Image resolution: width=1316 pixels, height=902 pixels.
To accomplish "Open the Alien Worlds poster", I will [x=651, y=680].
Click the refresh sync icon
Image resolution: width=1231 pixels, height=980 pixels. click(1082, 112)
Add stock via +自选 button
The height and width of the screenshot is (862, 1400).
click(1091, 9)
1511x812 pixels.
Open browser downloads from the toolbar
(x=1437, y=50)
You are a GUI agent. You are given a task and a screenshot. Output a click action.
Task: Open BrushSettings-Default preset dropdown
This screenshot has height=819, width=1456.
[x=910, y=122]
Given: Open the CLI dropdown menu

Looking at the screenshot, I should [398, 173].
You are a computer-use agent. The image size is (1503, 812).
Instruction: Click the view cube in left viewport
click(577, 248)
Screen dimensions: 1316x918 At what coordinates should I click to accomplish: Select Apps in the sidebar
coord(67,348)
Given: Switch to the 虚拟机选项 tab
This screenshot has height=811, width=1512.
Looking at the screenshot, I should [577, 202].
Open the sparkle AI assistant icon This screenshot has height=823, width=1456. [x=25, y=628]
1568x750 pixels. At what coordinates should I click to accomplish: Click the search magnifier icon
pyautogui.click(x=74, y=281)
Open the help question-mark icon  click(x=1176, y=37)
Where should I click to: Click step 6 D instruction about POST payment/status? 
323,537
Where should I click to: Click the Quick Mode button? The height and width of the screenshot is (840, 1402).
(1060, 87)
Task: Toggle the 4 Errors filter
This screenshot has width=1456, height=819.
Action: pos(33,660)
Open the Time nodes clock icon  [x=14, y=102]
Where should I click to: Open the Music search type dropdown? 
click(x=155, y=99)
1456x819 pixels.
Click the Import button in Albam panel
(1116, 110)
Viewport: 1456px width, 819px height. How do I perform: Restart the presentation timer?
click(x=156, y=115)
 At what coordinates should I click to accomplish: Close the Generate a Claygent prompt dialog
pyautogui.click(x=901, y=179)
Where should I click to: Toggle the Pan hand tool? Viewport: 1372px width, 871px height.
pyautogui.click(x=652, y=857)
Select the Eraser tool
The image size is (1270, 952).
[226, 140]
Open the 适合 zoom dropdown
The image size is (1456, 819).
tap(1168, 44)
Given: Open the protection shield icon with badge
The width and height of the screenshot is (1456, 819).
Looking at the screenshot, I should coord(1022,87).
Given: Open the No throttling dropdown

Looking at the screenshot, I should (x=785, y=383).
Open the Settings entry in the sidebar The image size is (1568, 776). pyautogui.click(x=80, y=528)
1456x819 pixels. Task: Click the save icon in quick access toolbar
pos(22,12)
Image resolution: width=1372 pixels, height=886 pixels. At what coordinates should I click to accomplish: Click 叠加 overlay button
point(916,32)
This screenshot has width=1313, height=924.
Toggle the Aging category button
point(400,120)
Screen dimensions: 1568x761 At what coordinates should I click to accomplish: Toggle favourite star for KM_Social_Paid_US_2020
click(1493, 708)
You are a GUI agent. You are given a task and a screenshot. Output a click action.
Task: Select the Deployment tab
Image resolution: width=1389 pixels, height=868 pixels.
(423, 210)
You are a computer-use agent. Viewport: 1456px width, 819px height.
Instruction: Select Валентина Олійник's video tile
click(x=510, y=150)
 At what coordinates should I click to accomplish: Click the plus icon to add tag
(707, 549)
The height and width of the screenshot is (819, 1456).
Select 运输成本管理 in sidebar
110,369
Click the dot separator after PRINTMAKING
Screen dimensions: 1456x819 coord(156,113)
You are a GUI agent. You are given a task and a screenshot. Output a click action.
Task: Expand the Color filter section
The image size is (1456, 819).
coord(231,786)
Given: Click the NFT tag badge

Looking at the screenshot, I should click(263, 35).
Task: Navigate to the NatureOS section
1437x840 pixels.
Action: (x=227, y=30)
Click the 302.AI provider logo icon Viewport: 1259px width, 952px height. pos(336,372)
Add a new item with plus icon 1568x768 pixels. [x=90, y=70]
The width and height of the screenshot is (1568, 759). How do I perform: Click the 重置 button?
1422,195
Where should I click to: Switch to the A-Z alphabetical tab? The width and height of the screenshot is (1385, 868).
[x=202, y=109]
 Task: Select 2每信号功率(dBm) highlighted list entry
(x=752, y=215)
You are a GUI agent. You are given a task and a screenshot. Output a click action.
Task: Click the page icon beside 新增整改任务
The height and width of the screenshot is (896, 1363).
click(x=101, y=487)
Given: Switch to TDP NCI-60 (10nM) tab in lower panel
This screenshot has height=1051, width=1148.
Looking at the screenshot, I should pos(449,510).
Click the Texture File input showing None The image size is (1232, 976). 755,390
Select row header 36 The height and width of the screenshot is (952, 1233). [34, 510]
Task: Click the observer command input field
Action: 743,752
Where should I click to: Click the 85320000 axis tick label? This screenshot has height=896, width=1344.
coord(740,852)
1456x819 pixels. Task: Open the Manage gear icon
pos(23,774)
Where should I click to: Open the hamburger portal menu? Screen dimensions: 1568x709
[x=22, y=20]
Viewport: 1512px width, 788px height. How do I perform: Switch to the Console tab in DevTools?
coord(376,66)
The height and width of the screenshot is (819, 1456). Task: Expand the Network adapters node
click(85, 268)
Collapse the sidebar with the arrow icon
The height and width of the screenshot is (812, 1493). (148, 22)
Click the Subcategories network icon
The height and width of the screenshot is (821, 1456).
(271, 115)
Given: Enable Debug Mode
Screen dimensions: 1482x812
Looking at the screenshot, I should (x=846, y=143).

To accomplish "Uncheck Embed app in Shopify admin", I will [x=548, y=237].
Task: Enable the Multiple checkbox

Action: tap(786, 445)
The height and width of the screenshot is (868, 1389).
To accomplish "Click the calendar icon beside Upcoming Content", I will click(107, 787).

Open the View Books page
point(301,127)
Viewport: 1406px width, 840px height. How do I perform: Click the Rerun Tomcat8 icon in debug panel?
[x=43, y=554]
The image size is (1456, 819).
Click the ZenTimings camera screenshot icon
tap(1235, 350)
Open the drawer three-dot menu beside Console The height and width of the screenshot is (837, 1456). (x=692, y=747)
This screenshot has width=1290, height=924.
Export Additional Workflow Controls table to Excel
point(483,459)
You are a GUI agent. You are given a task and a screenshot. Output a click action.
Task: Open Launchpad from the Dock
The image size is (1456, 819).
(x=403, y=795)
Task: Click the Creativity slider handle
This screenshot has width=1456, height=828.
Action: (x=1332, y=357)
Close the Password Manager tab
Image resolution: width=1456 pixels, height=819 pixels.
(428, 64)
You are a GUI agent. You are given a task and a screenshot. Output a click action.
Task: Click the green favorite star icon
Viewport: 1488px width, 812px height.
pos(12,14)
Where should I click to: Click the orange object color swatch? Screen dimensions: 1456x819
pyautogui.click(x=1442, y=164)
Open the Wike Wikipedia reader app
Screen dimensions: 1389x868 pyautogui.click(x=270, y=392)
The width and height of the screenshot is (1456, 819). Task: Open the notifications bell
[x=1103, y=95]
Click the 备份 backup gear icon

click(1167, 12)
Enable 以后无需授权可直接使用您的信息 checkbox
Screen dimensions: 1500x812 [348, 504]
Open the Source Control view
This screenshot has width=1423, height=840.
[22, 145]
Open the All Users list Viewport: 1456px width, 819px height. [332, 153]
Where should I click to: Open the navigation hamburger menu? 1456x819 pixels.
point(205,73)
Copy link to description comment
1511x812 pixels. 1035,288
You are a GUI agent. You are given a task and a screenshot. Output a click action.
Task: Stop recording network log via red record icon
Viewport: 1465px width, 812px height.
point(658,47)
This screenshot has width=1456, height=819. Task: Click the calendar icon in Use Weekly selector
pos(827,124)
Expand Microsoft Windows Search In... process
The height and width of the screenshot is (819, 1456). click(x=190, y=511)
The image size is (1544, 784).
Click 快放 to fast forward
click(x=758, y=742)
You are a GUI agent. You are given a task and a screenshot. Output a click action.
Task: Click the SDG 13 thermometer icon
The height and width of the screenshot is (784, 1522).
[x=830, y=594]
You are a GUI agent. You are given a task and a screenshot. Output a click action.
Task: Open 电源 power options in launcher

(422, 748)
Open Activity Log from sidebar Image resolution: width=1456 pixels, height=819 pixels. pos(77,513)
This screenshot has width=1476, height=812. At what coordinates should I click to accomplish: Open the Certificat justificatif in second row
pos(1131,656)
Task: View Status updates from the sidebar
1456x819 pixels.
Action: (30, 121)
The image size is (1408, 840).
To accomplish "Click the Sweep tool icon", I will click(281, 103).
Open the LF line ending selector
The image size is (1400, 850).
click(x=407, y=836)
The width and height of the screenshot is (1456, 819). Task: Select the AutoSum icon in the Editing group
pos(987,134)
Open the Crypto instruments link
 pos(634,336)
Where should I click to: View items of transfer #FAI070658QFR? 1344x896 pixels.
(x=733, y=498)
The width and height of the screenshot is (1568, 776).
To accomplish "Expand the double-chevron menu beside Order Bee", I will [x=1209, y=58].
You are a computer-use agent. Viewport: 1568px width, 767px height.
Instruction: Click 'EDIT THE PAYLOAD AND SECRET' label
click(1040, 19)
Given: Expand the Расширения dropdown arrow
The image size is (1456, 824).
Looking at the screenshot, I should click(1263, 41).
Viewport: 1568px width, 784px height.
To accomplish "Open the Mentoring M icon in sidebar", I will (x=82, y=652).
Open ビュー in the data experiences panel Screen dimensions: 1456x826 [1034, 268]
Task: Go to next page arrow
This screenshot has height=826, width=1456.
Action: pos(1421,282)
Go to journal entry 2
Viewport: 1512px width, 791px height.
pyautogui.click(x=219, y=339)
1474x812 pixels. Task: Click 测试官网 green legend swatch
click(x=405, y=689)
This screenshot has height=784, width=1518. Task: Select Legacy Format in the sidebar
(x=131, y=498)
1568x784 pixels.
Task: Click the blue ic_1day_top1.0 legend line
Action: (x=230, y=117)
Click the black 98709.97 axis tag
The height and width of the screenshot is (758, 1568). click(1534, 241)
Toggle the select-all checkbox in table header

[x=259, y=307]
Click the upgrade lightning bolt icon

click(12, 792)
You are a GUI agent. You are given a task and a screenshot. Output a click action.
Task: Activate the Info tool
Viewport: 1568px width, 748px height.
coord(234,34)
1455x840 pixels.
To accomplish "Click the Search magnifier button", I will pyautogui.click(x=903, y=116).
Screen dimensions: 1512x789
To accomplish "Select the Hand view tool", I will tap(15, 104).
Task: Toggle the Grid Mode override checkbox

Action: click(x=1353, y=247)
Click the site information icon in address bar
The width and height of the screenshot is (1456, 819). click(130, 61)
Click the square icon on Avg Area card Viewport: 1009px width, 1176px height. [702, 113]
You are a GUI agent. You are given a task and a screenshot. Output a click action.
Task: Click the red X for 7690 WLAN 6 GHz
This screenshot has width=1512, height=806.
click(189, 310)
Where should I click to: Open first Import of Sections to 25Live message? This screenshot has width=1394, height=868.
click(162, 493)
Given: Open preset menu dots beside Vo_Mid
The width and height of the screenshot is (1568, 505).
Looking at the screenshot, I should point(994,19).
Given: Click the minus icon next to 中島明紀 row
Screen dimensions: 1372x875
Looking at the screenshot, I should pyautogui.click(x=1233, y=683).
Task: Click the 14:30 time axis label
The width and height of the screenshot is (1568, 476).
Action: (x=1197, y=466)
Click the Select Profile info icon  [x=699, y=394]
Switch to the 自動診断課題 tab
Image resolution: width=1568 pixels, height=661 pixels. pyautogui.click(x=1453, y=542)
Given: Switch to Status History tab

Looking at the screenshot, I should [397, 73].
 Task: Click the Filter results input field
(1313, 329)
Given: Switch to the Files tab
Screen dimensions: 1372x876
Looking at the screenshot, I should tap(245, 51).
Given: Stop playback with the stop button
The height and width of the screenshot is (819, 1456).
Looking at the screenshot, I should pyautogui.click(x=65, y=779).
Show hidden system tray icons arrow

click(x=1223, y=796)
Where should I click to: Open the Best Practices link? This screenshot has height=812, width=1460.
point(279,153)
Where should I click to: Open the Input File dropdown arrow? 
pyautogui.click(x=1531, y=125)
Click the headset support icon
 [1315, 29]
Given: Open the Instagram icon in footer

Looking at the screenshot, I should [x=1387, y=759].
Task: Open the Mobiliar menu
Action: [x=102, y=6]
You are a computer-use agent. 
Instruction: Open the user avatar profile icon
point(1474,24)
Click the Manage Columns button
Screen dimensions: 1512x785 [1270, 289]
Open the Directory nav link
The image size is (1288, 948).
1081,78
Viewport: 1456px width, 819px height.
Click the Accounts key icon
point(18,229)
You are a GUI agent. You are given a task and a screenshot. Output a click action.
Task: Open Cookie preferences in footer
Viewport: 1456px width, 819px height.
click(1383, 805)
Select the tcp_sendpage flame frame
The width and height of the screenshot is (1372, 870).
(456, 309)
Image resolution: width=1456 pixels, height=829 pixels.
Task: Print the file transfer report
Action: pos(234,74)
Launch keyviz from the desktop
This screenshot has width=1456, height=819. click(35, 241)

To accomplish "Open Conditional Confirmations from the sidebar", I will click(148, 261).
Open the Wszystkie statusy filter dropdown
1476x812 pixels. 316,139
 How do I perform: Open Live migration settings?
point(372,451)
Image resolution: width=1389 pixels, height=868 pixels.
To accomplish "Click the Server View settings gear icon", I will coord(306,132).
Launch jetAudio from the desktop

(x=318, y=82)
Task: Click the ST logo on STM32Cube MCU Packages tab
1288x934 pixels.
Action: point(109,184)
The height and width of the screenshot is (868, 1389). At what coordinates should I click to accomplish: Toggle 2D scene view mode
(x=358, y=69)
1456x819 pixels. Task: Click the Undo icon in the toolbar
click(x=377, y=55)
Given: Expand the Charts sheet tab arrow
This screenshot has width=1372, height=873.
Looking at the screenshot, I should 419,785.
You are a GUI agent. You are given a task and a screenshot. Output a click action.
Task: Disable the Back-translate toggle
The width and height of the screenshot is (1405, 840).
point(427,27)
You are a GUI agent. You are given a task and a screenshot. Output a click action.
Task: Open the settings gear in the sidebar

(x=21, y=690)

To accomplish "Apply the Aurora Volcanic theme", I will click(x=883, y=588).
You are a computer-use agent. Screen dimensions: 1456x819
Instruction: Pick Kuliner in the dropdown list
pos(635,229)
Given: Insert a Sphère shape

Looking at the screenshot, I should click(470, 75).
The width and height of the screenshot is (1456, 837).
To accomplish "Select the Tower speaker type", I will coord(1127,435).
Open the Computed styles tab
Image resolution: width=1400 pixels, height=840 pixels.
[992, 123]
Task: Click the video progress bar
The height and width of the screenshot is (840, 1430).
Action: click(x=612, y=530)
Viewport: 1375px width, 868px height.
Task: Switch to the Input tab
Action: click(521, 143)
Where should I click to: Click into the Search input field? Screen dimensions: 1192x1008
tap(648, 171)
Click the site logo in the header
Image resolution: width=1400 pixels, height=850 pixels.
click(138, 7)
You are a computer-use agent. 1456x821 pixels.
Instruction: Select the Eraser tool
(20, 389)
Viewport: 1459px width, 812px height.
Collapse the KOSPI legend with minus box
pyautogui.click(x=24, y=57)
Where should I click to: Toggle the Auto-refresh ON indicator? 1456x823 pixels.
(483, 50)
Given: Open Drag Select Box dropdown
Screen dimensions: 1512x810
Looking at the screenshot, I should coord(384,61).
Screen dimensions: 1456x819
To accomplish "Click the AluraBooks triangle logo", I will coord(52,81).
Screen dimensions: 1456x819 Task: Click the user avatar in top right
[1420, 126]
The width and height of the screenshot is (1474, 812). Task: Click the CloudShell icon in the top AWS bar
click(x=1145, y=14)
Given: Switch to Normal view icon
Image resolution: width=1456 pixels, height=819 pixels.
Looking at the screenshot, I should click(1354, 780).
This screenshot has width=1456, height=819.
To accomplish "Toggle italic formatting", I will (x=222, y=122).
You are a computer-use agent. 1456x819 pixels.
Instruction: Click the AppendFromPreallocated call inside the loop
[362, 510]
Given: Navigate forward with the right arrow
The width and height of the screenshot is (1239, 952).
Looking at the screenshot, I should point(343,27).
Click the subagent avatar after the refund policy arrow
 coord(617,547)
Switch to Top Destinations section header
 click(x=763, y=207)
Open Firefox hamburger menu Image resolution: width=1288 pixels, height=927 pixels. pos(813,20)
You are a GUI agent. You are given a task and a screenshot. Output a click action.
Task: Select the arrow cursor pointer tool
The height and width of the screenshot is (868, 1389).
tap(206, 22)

▶ [BRIEF] When the line with "Task: Open 电源 power options in launcher" is reached in the data above, begin copying, and stop after the line with "Task: Activate the Info tool"; copy each line exactly, both ends included.

▶ [REPLY TO THE TASK]
Task: Open 电源 power options in launcher

(422, 748)
Open Activity Log from sidebar Image resolution: width=1456 pixels, height=819 pixels. pos(77,513)
This screenshot has width=1476, height=812. At what coordinates should I click to accomplish: Open the Certificat justificatif in second row
pos(1131,656)
Task: View Status updates from the sidebar
1456x819 pixels.
Action: (30, 121)
The image size is (1408, 840).
To accomplish "Click the Sweep tool icon", I will click(281, 103).
Open the LF line ending selector
The image size is (1400, 850).
click(x=407, y=836)
The width and height of the screenshot is (1456, 819). Task: Select the AutoSum icon in the Editing group
pos(987,134)
Open the Crypto instruments link
 pos(634,336)
Where should I click to: View items of transfer #FAI070658QFR? 1344x896 pixels.
(x=733, y=498)
The width and height of the screenshot is (1568, 776).
To accomplish "Expand the double-chevron menu beside Order Bee", I will [x=1209, y=58].
You are a computer-use agent. Viewport: 1568px width, 767px height.
Instruction: Click 'EDIT THE PAYLOAD AND SECRET' label
click(1040, 19)
Given: Expand the Расширения dropdown arrow
The image size is (1456, 824).
Looking at the screenshot, I should click(1263, 41).
Viewport: 1568px width, 784px height.
To accomplish "Open the Mentoring M icon in sidebar", I will (x=82, y=652).
Open ビュー in the data experiences panel Screen dimensions: 1456x826 [1034, 268]
Task: Go to next page arrow
This screenshot has height=826, width=1456.
Action: pos(1421,282)
Go to journal entry 2
Viewport: 1512px width, 791px height.
pyautogui.click(x=219, y=339)
1474x812 pixels. Task: Click 测试官网 green legend swatch
click(x=405, y=689)
This screenshot has height=784, width=1518. Task: Select Legacy Format in the sidebar
(x=131, y=498)
1568x784 pixels.
Task: Click the blue ic_1day_top1.0 legend line
Action: (x=230, y=117)
Click the black 98709.97 axis tag
The height and width of the screenshot is (758, 1568). click(1534, 241)
Toggle the select-all checkbox in table header

[x=259, y=307]
Click the upgrade lightning bolt icon

click(12, 792)
You are a GUI agent. You are given a task and a screenshot. Output a click action.
Task: Activate the Info tool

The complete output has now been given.